== Segment start ==
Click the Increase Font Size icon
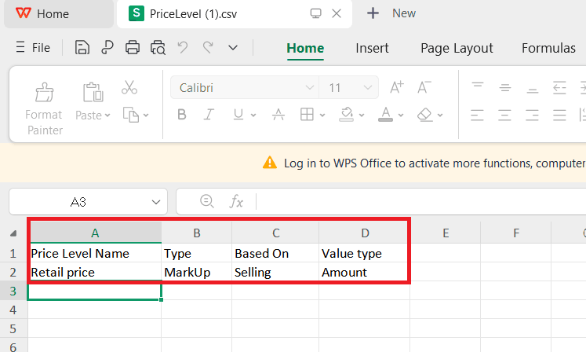586x352 pixels. [x=397, y=87]
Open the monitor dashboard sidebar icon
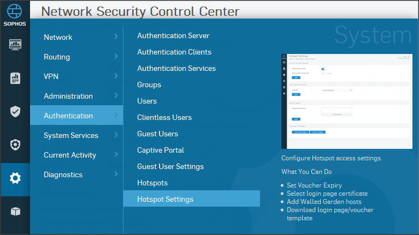The height and width of the screenshot is (235, 419). (15, 45)
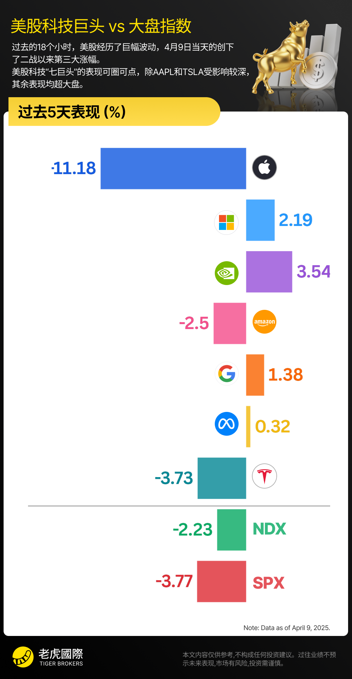Click the Microsoft 2.19 value label

(296, 220)
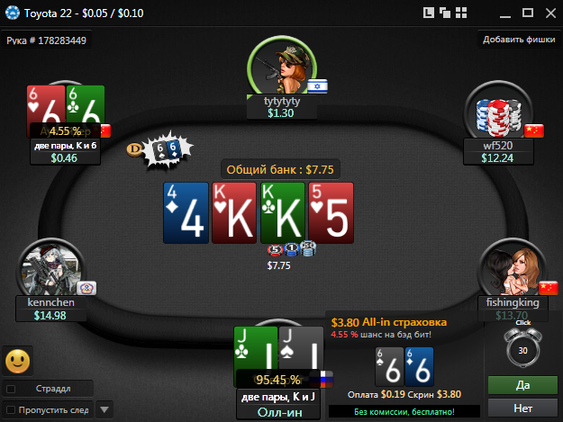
== Segment end ==
Exercise requirements: Every record should be duplicated exactly, though any picture in it must be left out.

Exercise response:
Click the Increase Font Size icon
586x352 pixels. [x=397, y=87]
Open the monitor dashboard sidebar icon
The height and width of the screenshot is (235, 419). (15, 45)
Click the Microsoft 2.19 value label

(296, 220)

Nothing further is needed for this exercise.